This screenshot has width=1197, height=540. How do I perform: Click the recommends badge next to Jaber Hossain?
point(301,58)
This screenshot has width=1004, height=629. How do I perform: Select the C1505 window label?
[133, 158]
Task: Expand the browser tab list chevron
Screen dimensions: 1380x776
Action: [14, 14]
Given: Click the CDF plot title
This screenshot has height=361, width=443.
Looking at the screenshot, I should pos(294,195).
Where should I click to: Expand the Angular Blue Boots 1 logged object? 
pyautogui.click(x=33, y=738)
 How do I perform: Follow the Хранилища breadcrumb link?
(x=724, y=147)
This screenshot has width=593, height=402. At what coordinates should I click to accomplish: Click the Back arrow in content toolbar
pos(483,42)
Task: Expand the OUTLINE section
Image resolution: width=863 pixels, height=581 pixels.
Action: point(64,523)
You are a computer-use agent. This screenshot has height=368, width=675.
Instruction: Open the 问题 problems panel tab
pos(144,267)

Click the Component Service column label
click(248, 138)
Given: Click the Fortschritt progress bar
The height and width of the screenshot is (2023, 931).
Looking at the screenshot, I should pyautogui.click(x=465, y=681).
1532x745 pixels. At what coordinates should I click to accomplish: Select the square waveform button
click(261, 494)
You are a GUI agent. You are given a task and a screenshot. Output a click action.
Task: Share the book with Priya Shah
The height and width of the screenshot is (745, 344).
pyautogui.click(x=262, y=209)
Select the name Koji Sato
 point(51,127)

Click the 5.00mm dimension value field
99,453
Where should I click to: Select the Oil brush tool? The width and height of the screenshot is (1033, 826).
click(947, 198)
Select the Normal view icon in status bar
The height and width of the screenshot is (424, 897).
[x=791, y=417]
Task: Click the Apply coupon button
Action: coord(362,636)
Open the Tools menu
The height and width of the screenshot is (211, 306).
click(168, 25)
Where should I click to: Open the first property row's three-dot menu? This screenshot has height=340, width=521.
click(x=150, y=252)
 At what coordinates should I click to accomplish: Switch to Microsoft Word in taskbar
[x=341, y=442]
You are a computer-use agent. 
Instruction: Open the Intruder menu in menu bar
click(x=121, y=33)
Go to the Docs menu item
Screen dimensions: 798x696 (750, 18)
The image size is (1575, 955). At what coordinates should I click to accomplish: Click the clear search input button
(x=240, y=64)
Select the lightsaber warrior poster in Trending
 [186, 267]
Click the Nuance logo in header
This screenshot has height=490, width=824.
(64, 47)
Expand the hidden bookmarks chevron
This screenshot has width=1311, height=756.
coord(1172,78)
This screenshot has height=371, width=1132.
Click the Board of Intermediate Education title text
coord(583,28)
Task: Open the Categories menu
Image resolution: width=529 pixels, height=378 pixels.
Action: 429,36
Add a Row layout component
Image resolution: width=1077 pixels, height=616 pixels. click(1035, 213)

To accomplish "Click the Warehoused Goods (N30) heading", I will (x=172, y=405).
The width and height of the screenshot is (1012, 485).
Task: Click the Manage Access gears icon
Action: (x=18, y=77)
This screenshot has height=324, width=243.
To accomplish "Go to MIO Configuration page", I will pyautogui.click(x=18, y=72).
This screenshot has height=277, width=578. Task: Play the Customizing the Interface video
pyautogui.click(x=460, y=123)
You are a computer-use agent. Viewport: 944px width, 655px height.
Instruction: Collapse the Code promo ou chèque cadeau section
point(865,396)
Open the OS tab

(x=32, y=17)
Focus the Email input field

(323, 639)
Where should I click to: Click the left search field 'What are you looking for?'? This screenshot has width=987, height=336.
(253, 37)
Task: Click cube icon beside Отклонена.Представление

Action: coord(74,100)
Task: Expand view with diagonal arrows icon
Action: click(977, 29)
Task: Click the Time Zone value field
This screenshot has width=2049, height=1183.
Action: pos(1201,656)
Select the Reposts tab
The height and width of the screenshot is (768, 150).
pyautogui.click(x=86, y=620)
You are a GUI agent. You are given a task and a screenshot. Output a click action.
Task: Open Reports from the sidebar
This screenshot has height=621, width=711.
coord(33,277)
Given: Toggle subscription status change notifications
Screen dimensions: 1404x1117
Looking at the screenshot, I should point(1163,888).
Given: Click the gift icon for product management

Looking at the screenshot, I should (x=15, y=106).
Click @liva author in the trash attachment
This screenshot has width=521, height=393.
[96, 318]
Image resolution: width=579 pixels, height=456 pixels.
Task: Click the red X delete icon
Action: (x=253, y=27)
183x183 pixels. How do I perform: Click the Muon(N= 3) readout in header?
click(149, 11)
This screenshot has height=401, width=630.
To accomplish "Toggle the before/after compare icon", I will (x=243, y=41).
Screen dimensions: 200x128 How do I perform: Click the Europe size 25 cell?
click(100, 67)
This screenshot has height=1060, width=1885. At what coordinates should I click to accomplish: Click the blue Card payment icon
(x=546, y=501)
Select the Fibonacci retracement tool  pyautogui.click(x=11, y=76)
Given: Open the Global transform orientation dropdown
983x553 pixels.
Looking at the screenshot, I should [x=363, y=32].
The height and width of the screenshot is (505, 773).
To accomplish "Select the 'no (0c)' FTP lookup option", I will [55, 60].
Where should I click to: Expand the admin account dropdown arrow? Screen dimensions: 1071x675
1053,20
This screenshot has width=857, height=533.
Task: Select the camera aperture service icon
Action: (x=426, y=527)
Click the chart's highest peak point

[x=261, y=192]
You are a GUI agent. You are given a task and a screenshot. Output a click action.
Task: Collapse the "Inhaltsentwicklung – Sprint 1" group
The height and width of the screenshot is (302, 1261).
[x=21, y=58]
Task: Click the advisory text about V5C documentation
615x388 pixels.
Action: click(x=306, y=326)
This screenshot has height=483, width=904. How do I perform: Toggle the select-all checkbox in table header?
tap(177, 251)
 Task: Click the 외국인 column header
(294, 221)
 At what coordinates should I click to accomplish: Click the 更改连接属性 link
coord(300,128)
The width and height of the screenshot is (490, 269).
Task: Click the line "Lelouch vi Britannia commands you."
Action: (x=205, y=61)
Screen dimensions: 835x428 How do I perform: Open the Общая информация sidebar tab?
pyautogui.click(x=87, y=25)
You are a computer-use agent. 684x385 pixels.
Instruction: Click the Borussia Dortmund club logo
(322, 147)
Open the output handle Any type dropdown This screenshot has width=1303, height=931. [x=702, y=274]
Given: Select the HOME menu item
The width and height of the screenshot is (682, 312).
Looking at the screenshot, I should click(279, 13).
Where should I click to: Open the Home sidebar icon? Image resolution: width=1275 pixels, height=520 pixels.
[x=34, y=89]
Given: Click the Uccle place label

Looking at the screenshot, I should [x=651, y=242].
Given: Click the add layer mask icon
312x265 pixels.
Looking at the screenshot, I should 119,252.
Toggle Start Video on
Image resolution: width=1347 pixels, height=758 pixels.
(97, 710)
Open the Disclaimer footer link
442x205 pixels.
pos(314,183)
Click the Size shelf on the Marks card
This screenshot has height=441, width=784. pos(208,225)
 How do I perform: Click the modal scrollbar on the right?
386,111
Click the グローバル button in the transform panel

_ _ _ _ _

Problem — Convert all of the material above into a JSON list of strings with one string per line. Leave out blank lines.

Exercise result —
[
  "This screenshot has width=1197, height=540. How do I perform: Click the recommends badge next to Jaber Hossain?",
  "point(301,58)",
  "This screenshot has width=1004, height=629. How do I perform: Select the C1505 window label?",
  "[133, 158]",
  "Task: Expand the browser tab list chevron",
  "Screen dimensions: 1380x776",
  "Action: [14, 14]",
  "Given: Click the CDF plot title",
  "This screenshot has height=361, width=443.",
  "Looking at the screenshot, I should pos(294,195).",
  "Where should I click to: Expand the Angular Blue Boots 1 logged object? ",
  "pyautogui.click(x=33, y=738)",
  " How do I perform: Follow the Хранилища breadcrumb link?",
  "(x=724, y=147)",
  "This screenshot has width=593, height=402. At what coordinates should I click to accomplish: Click the Back arrow in content toolbar",
  "pos(483,42)",
  "Task: Expand the OUTLINE section",
  "Image resolution: width=863 pixels, height=581 pixels.",
  "Action: point(64,523)",
  "You are a computer-use agent. This screenshot has height=368, width=675.",
  "Instruction: Open the 问题 problems panel tab",
  "pos(144,267)",
  "Click the Component Service column label",
  "click(248, 138)",
  "Given: Click the Fortschritt progress bar",
  "The height and width of the screenshot is (2023, 931).",
  "Looking at the screenshot, I should pyautogui.click(x=465, y=681).",
  "1532x745 pixels. At what coordinates should I click to accomplish: Select the square waveform button",
  "click(261, 494)",
  "You are a GUI agent. You are given a task and a screenshot. Output a click action.",
  "Task: Share the book with Priya Shah",
  "The height and width of the screenshot is (745, 344).",
  "pyautogui.click(x=262, y=209)",
  "Select the name Koji Sato",
  " point(51,127)",
  "Click the 5.00mm dimension value field",
  "99,453",
  "Where should I click to: Select the Oil brush tool? The width and height of the screenshot is (1033, 826).",
  "click(947, 198)",
  "Select the Normal view icon in status bar",
  "The height and width of the screenshot is (424, 897).",
  "[x=791, y=417]",
  "Task: Click the Apply coupon button",
  "Action: coord(362,636)",
  "Open the Tools menu",
  "The height and width of the screenshot is (211, 306).",
  "click(168, 25)",
  "Where should I click to: Open the first property row's three-dot menu? This screenshot has height=340, width=521.",
  "click(x=150, y=252)",
  " At what coordinates should I click to accomplish: Switch to Microsoft Word in taskbar",
  "[x=341, y=442]",
  "You are a computer-use agent. ",
  "Instruction: Open the Intruder menu in menu bar",
  "click(x=121, y=33)",
  "Go to the Docs menu item",
  "Screen dimensions: 798x696 (750, 18)",
  "The image size is (1575, 955). At what coordinates should I click to accomplish: Click the clear search input button",
  "(x=240, y=64)",
  "Select the lightsaber warrior poster in Trending",
  " [186, 267]",
  "Click the Nuance logo in header",
  "This screenshot has height=490, width=824.",
  "(64, 47)",
  "Expand the hidden bookmarks chevron",
  "This screenshot has width=1311, height=756.",
  "coord(1172,78)",
  "This screenshot has height=371, width=1132.",
  "Click the Board of Intermediate Education title text",
  "coord(583,28)",
  "Task: Open the Categories menu",
  "Image resolution: width=529 pixels, height=378 pixels.",
  "Action: 429,36",
  "Add a Row layout component",
  "Image resolution: width=1077 pixels, height=616 pixels. click(1035, 213)",
  "To accomplish \"Click the Warehoused Goods (N30) heading\", I will (x=172, y=405).",
  "The width and height of the screenshot is (1012, 485).",
  "Task: Click the Manage Access gears icon",
  "Action: (x=18, y=77)",
  "This screenshot has height=324, width=243.",
  "To accomplish \"Go to MIO Configuration page\", I will pyautogui.click(x=18, y=72).",
  "This screenshot has height=277, width=578. Task: Play the Customizing the Interface video",
  "pyautogui.click(x=460, y=123)",
  "You are a computer-use agent. Viewport: 944px width, 655px height.",
  "Instruction: Collapse the Code promo ou chèque cadeau section",
  "point(865,396)",
  "Open the OS tab",
  "(x=32, y=17)",
  "Focus the Email input field",
  "(323, 639)",
  "Where should I click to: Click the left search field 'What are you looking for?'? This screenshot has width=987, height=336.",
  "(253, 37)",
  "Task: Click cube icon beside Отклонена.Представление",
  "Action: coord(74,100)",
  "Task: Expand view with diagonal arrows icon",
  "Action: click(977, 29)",
  "Task: Click the Time Zone value field",
  "This screenshot has width=2049, height=1183.",
  "Action: pos(1201,656)",
  "Select the Reposts tab",
  "The height and width of the screenshot is (768, 150).",
  "pyautogui.click(x=86, y=620)",
  "You are a GUI agent. You are given a task and a screenshot. Output a click action.",
  "Task: Open Reports from the sidebar",
  "This screenshot has height=621, width=711.",
  "coord(33,277)",
  "Given: Toggle subscription status change notifications",
  "Screen dimensions: 1404x1117",
  "Looking at the screenshot, I should point(1163,888).",
  "Given: Click the gift icon for product management",
  "Looking at the screenshot, I should (x=15, y=106).",
  "Click @liva author in the trash attachment",
  "This screenshot has width=521, height=393.",
  "[96, 318]",
  "Image resolution: width=579 pixels, height=456 pixels.",
  "Task: Click the red X delete icon",
  "Action: (x=253, y=27)",
  "183x183 pixels. How do I perform: Click the Muon(N= 3) readout in header?",
  "click(149, 11)",
  "This screenshot has height=401, width=630.",
  "To accomplish \"Toggle the before/after compare icon\", I will (x=243, y=41).",
  "Screen dimensions: 200x128 How do I perform: Click the Europe size 25 cell?",
  "click(100, 67)",
  "This screenshot has height=1060, width=1885. At what coordinates should I click to accomplish: Click the blue Card payment icon",
  "(x=546, y=501)",
  "Select the Fibonacci retracement tool  pyautogui.click(x=11, y=76)",
  "Given: Open the Global transform orientation dropdown",
  "983x553 pixels.",
  "Looking at the screenshot, I should [x=363, y=32].",
  "The height and width of the screenshot is (505, 773).",
  "To accomplish \"Select the 'no (0c)' FTP lookup option\", I will [55, 60].",
  "Where should I click to: Expand the admin account dropdown arrow? Screen dimensions: 1071x675",
  "1053,20",
  "This screenshot has width=857, height=533.",
  "Task: Select the camera aperture service icon",
  "Action: (x=426, y=527)",
  "Click the chart's highest peak point",
  "[x=261, y=192]",
  "You are a GUI agent. You are given a task and a screenshot. Output a click action.",
  "Task: Collapse the \"Inhaltsentwicklung – Sprint 1\" group",
  "The height and width of the screenshot is (302, 1261).",
  "[x=21, y=58]",
  "Task: Click the advisory text about V5C documentation",
  "615x388 pixels.",
  "Action: click(x=306, y=326)",
  "This screenshot has height=483, width=904. How do I perform: Toggle the select-all checkbox in table header?",
  "tap(177, 251)",
  " Task: Click the 외국인 column header",
  "(294, 221)",
  " At what coordinates should I click to accomplish: Click the 更改连接属性 link",
  "coord(300,128)",
  "The width and height of the screenshot is (490, 269).",
  "Task: Click the line \"Lelouch vi Britannia commands you.\"",
  "Action: (x=205, y=61)",
  "Screen dimensions: 835x428 How do I perform: Open the Общая информация sidebar tab?",
  "pyautogui.click(x=87, y=25)",
  "You are a computer-use agent. 684x385 pixels.",
  "Instruction: Click the Borussia Dortmund club logo",
  "(322, 147)",
  "Open the output handle Any type dropdown This screenshot has width=1303, height=931. [x=702, y=274]",
  "Given: Select the HOME menu item",
  "The width and height of the screenshot is (682, 312).",
  "Looking at the screenshot, I should click(279, 13).",
  "Where should I click to: Open the Home sidebar icon? Image resolution: width=1275 pixels, height=520 pixels.",
  "[x=34, y=89]",
  "Given: Click the Uccle place label",
  "Looking at the screenshot, I should [x=651, y=242].",
  "Given: Click the add layer mask icon",
  "312x265 pixels.",
  "Looking at the screenshot, I should 119,252.",
  "Toggle Start Video on",
  "Image resolution: width=1347 pixels, height=758 pixels.",
  "(97, 710)",
  "Open the Disclaimer footer link",
  "442x205 pixels.",
  "pos(314,183)",
  "Click the Size shelf on the Marks card",
  "This screenshot has height=441, width=784. pos(208,225)",
  " How do I perform: Click the modal scrollbar on the right?",
  "386,111",
  "Click the グローバル button in the transform panel"
]